4 - Sortir : sens de la mission
    « Sortir » est d’abord une attitude spirituelle. C’est l’attitude spirituelle demandée à tout chrétien que le baptême a constitué témoin de l’évangile et donc missionnaire, le déplacement géographique n’en étant qu’une vocation particulière. Certes Dieu a demandé à Abraham de quitter son pays d’origine : « Quitte ton pays, ta parenté et la maison de ton père, et va vers le pays que je te montrerai. Je ferai de toi une grande nation, je te bénirai, je rendrai grand ton nom, et tu deviendras une bénédiction. Je bénirai ceux qui te béniront ; celui qui te maudira, je le réprouverai. En toi seront bénies toutes les familles de la terre. » (Gn 12, 1-3). Mais c’est surtout un déplacement spirituel qui est demandé à Abraham et ce déplacement spirituel consiste pour Abraham et ses descendants à vivre une alliance avec le Dieu unique en se détournant des dieux païens.

Entrées sur la position des éléments:

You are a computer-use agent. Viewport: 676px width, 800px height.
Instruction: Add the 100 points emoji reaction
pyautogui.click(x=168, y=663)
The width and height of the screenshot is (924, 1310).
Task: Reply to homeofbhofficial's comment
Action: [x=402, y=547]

**Consignes**
- 1) Répondez à ces questions sur l'extrait consacré au sens de la mission :
(a) Qu'est-ce qui a constitué tout chrétien témoin de l'évangile ?
(b) Quelle référence biblique suit la parole adressée à Abraham ?
(c) En quoi consiste le déplacement spirituel pour Abraham et ses descendants ?
- 2) Recopiez à l'identique, s'il vous plaît, toutes les entrées ci-dessus, ligne par ligne.

**Résultats**
- 1)
(a) Le baptême.
(b) Gn 12, 1-3.
(c) À vivre une alliance avec le Dieu unique en se détournant des dieux païens.

- 2)
You are a computer-use agent. Viewport: 676px width, 800px height.
Instruction: Add the 100 points emoji reaction
pyautogui.click(x=168, y=663)
The width and height of the screenshot is (924, 1310).
Task: Reply to homeofbhofficial's comment
Action: [x=402, y=547]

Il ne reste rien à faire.